Passing Through is filled with descriptions which lovingly attempt to trace every curve or plane of the female body. Channer maps them as minutely as any explorer would virgin territory. An example of this is the description of Estrella ­ which, interestingly, is given while she is bathing.

"Her waist was tightly tapered and her breasts were little banks of mud with twig nipples. She had no cleavage and standing up her bosom looked the same as when she was lying down but her hips were matriarchal and her buttocks had deep clefts, and when she sank into the stream to rinse, emerging from the slick suds to walk toward the bank, she was the vision of a goddess coming through the clouds."

The scene could have easily been ripped from a soft-porn flick.

Indeed, Channer treats even the geography of the mythical island he creates with a sexual glance. As such, descriptions such as "(t)he harbour was the crater of an old volcano that had shot its load and crashed" and "miles of naked beaches bathing in the sun, thighs of whitest sand just lounging by the sea" are contained in the text. Of course, sex is the language of the explorer who comes to deflower virgin territory of its mysteries and, as such, it is quite appropriate for the text.

SEX AND NEAR SEX

The sex quotient of Passing Through goes even higher when the numerous sex and near sex scenes are added to the list. From beginning to end Passing Through serves up sex. Interestingly, the high level of sex is related to the post-colonial project in the text. In describing the nature of the Atlantic in The Repeating Island Antonio Benitez-Rojo says "The Atlantic is today the Atlantic ­ because it was the painfully delivered child of the Caribbean, whose vagina was stretched between continental clamps, between the encomienda of Indians and the slaveholding plantations, between the servitude of the coolie and the discrimination of the criollo-"

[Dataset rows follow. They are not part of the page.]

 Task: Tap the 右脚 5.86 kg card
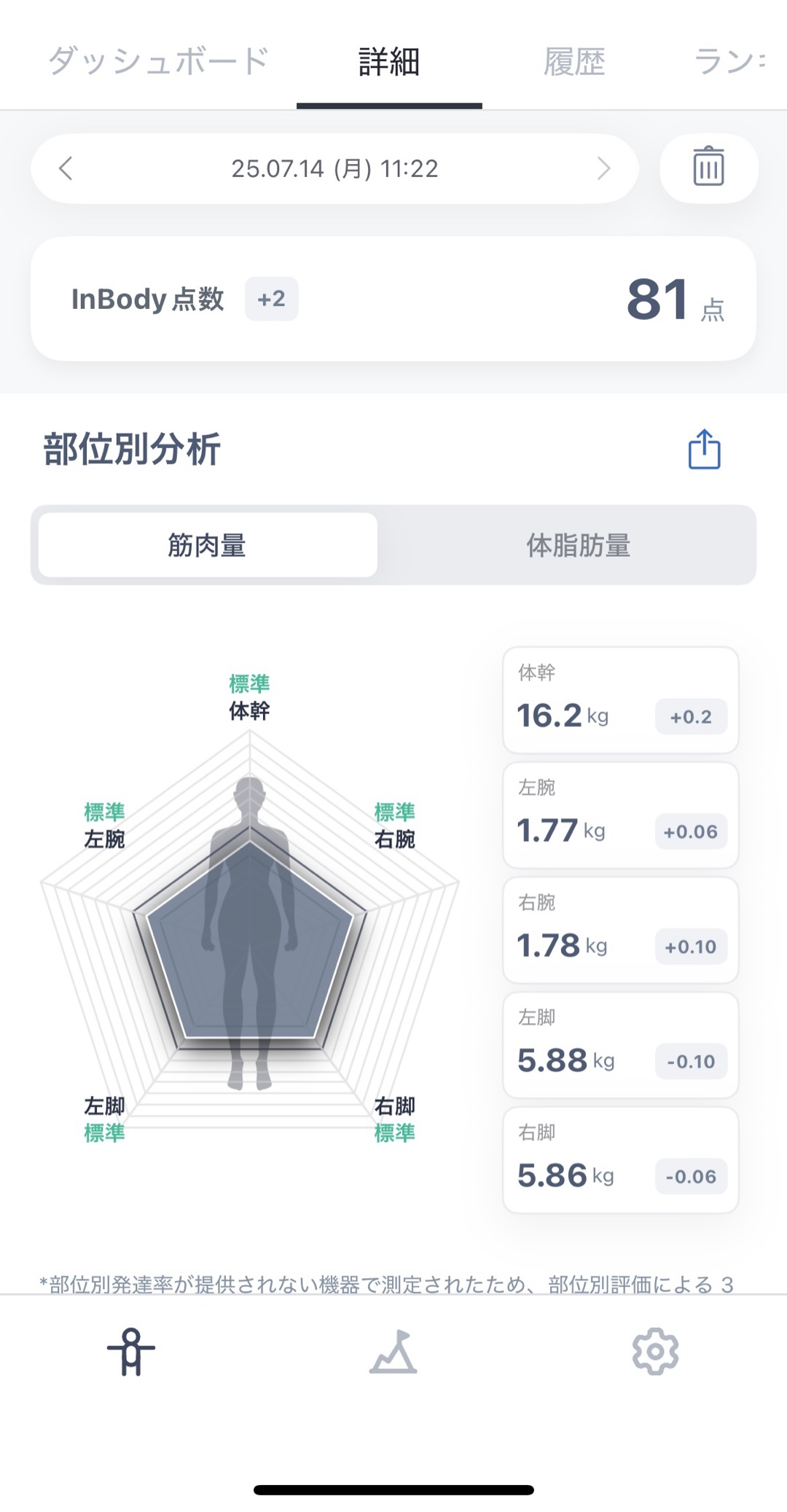(620, 1160)
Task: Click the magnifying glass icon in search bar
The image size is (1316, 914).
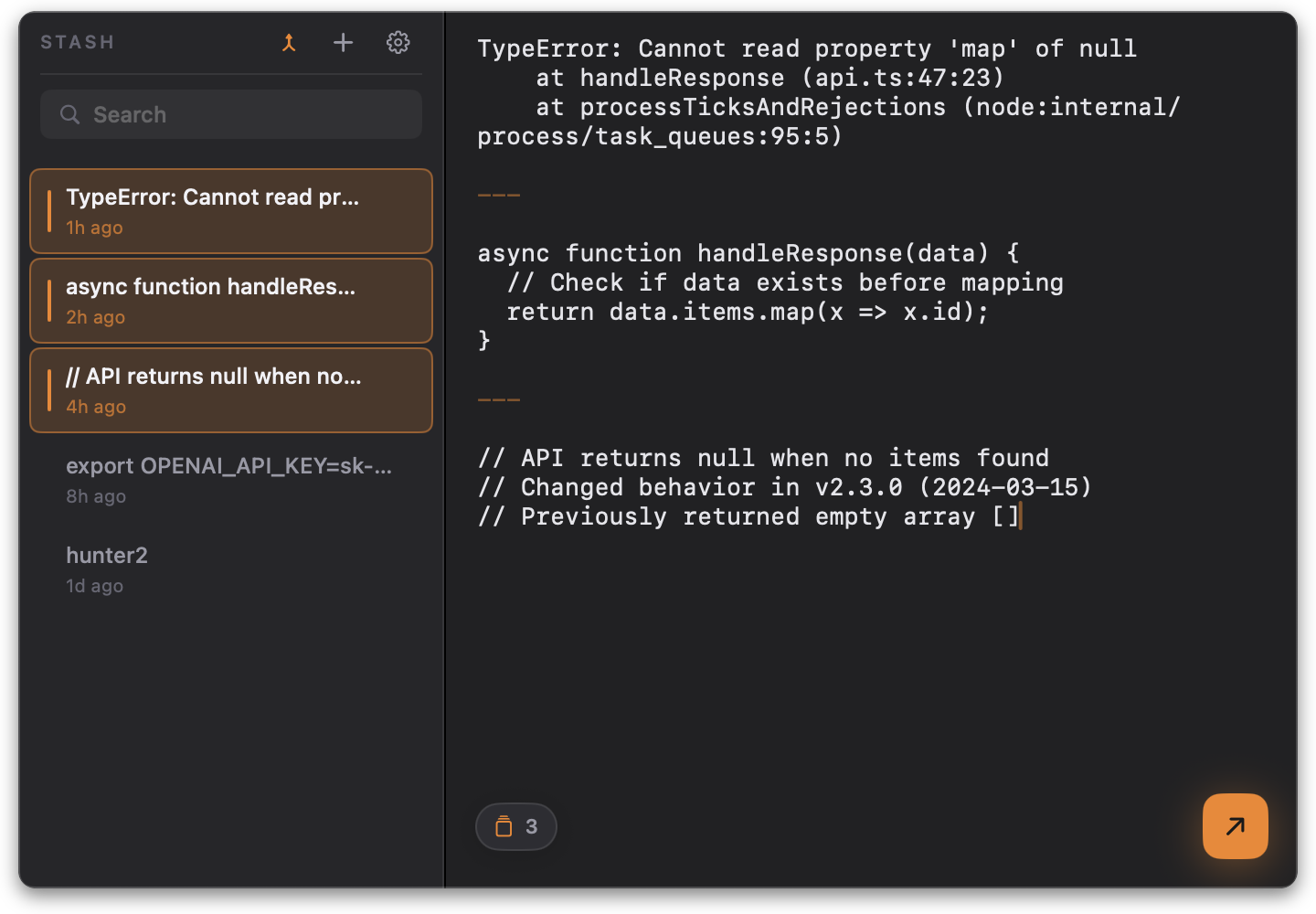Action: click(x=70, y=114)
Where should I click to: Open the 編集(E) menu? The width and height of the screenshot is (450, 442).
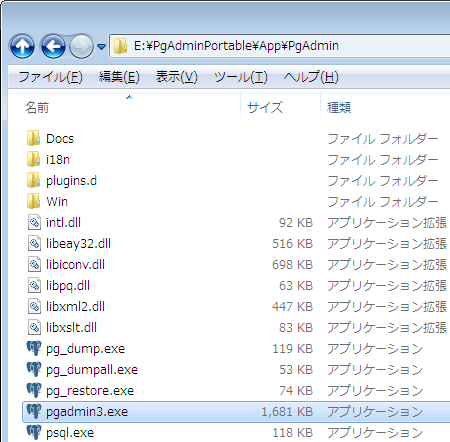click(119, 77)
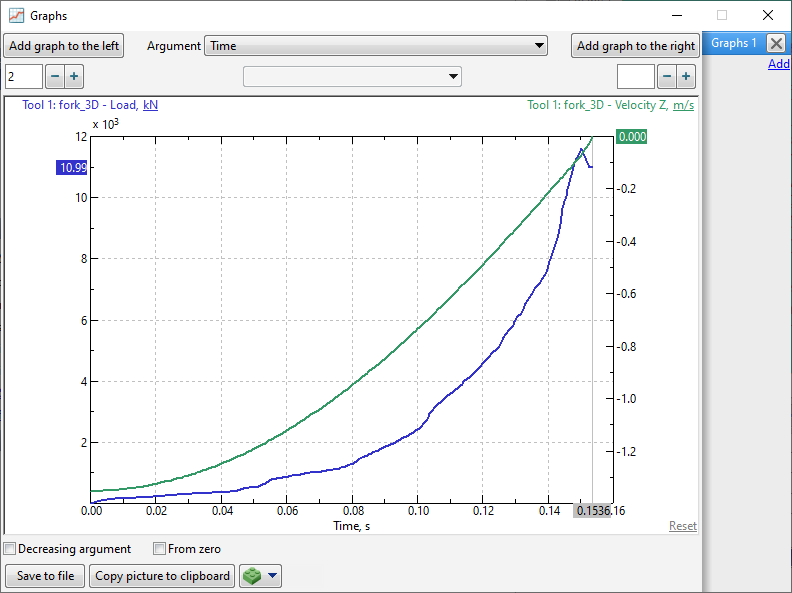Click Copy picture to clipboard
The height and width of the screenshot is (593, 792).
pos(163,576)
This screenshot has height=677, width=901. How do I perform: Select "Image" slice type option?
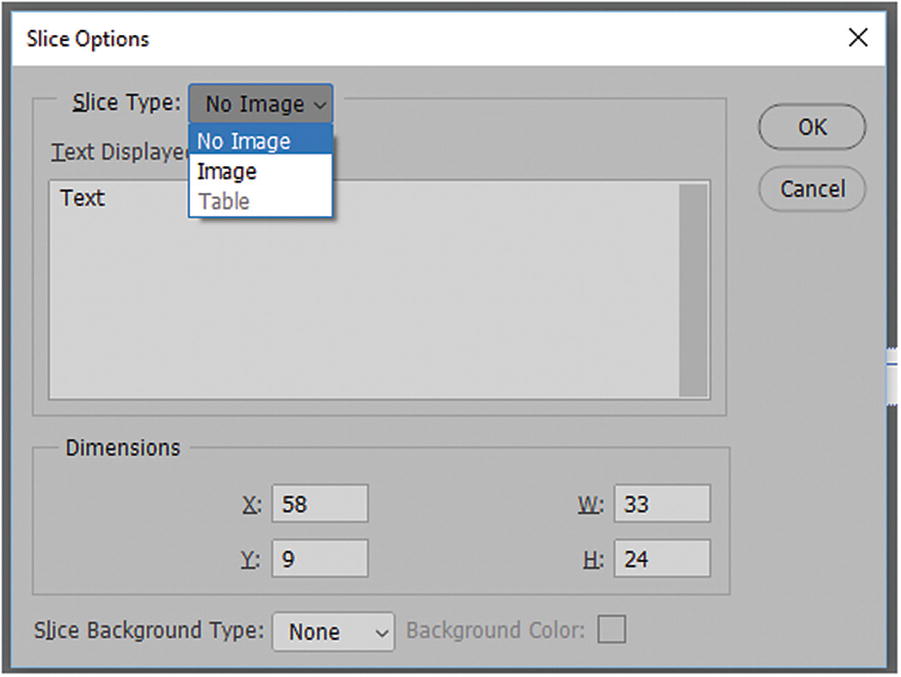click(227, 171)
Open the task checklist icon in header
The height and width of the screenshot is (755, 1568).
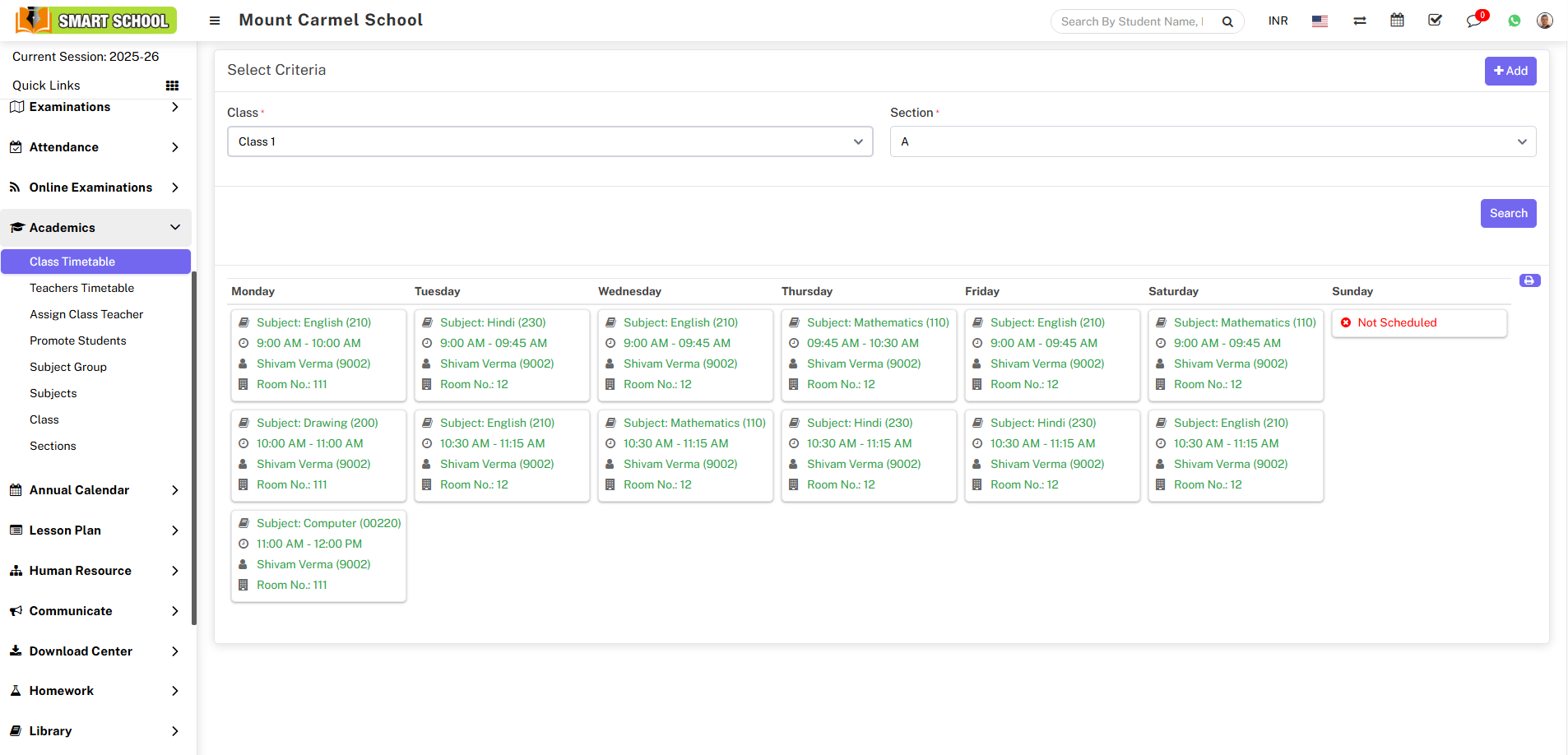click(1435, 21)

Though not quite as intensely, this is the process that Passing Through describes the process through which today's Caribbean writer, if not the Caribbean itself, was birthed. A red 'stories' on the cover gives the suggestion that Passing Through is a collection of short stories. However, the fact that the characters interbreed and feed off each other gives it the feeling of a novel. Though independent of each other, the tales come together to paint a larger picture.

Though the stories take place on the mythical island of San Carlos, there are echoes of the author's native Jamaica. These echoes also fit neatly in with the unimaginative, incestuous naming rituals of Europe's colonising forces, who insisted on populating the region with repetitions of the same place names. As such, the text makes references to places called Mt. Pleasant and schools such as Holy Childhood and St. George's.

GREAT CARIBBEAN ICONS

In creating an evolving Caribbean world, the stories make mention of many great Caribbean icons who passed through in reality. There is mention of Fidel Castro, Che Guevara and Marcus Garvey, while Bob Marley makes something of a cameo.

The sex and sexuality of the characters allow Channer to explore racial, sexual and social politics in the Caribbean. Even so, several of the females play into the sexual stereotype about the sexual appetite and loose morals of the Caribbean woman. Issues of race, love and loving arrive from the first story in the text, 'The High Priest of Love'. When race and sex collide the issues get complicated, as a black woman may have dreams of a 'brown-skinned child', though a brown-skinned man may well find that he is not white enough for respectability without anything else to prop up his place in society.

As such, though most of the stories take place well before racial equality was an accepted matter, Channer has his characters fornicating up and down the racial lines. The results are hardly ever good, regardless of the beauty of any children produced.

Should one sift through the pages of Passing Through, several of the issues which populate post-colonial texts are disrobed. The stories contain a dash of various issues such as nationhood, race, identity and much more. But the issue that boils to the surface most consistently is sex.

It is a thread that ties these stories together.